Empat

Dor!

Aku menoleh sekilas pada sosok lelaki yang tengah berdiri di depanku, kini. Ada perasaan senang karena memiliki teman menyendiri. Serius, pekerjaan hari ini hampir membuatku gila. Bayangkan saja, aku harus mengejar iklan dari jam 7 pagi di wilayah Selatan Surabaya, langsung maraton ke Utara, lalu ke Barat, dan terakhir Pusat. Bukannya capek, karena memang saat di lokasi peliputan selalu menyenangkan. Yang jadi masalah adalah naik motornya. Jauuuh!

"Ngelamunin siapa, Ka?" Yayan mengambil duduk tepat di hadapanku. Tasnya diletakkan di bangku kosong di sisi kanannya. "Udah pesan makan?" Aku masih mengamati gerik Yayan yang baru datang. Belum juga pertanyaan pertamanya kujawab, sudah main lempar tanya ke pertanyaan selanjutnya. Kebiasaan.

"Nungguin mas kameramen tivi sebelah, ya, Ka?" Tanpa menunggu jawabanku, Yayan terus berceloteh. Celotehan terakhirnya seketika membuatku mendengus, menghela napas berat. Selalu saja tertebak.

"Kalau suka orang tuh, nggak bisa kalau jalan di tempat aja, Ka. Kudu maju, bukan lihat punggung dari kejauhan. Nggak bakal kelihatan," Yayan memainkan ponsel pintarnya. Telunjuk dan jempolnya dimainkan, menjepit layar, membaca satu persatu email yang mampir. Aku belum tertarik menanggapi kalimatnya meski beberapa kali dengusan terdengar berat.

"Kamu sudah pesan makan belum, Ka? Aku lapar," aku tahu, Yayan bukan tipikal orang yang bisa menahan gejolak yang ada di dalam dan luar tubuh. Beda jauh denganku yang sering dan selalu menutup segalanya sendiri, kecuali kalau memang ada yang harus diceritakan. Pada siapa lagi kalau bukan ke Yayan?
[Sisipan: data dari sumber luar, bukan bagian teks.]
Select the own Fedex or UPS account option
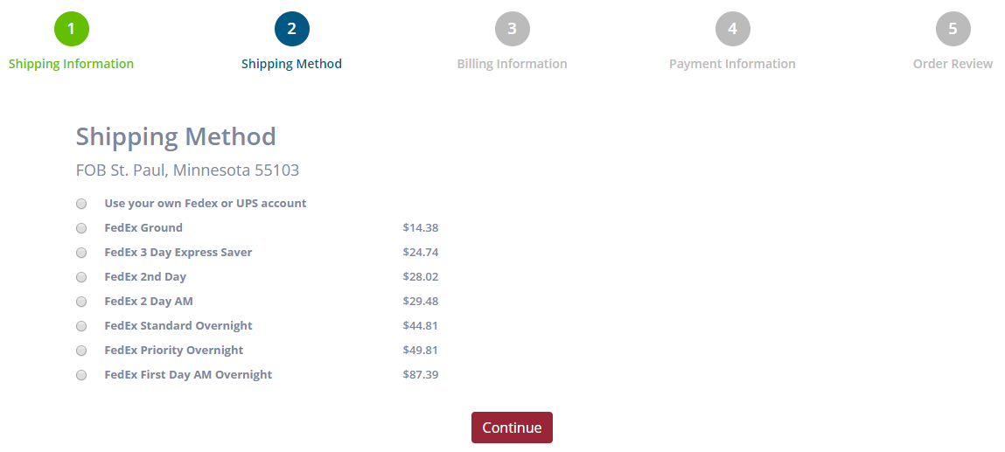 (x=81, y=204)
Aku mengangguk, kemudian menggeleng. "Tadi udah, sih. Tapi sekarang lapar lagi. Aku mau paket biasa tapi ayamnya dada, ya. Lapeeer," aku bersuara, sedikit merengek. Sementara Yayan urun anggukan lalu melesat pergi ke meja kasir, memesan sekaligus membayar pesanan.
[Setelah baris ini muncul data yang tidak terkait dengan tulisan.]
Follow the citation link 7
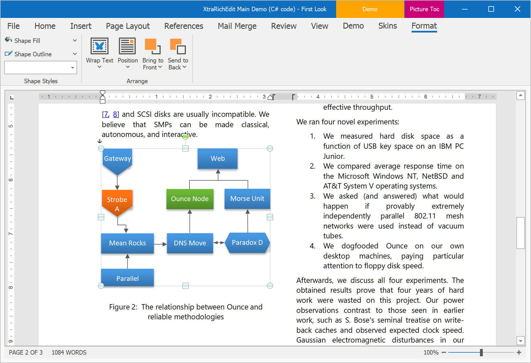The height and width of the screenshot is (363, 531). tap(105, 114)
Tempat ini adalah tempat favoritku dan Yayan, selain kedai kopi. Hampir setiap hari kami menghabiskan malam berdua sekadar berbincang. Banyak hal yang kami perbincangkan. Saking banyaknya bahkan kami lupa apa saja yang dibicarakan saking mengalirnya. Di sini, kedai fast food sebelah kantorku.

"Jadi kapan mau menyatakan cinta, Ka?" baru saja aku melamun, suara Yayan sudah membuyarkan segalanya. Sialan memang orang satu ini.
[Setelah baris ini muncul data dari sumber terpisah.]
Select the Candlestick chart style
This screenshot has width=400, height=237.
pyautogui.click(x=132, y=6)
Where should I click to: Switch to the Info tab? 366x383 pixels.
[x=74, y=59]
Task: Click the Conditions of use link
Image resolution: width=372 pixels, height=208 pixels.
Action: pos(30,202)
Aku mendongak, mengerutkan dahi, lalu mengibaskan tangan cepat-cepat. "Apaan, coba, Yan? kamu tuh, cerita gimana dia? Gimana ekspresi dia pas kamu lamar? Masa jadi ngomongin mas kameramen yang nggak jelas juntrungnya itu," aku menjulurkan lidah, mengejek Yayan yang buru-buru meletakkan nampan dan mengacak rambutku kasar. Aku tertawa.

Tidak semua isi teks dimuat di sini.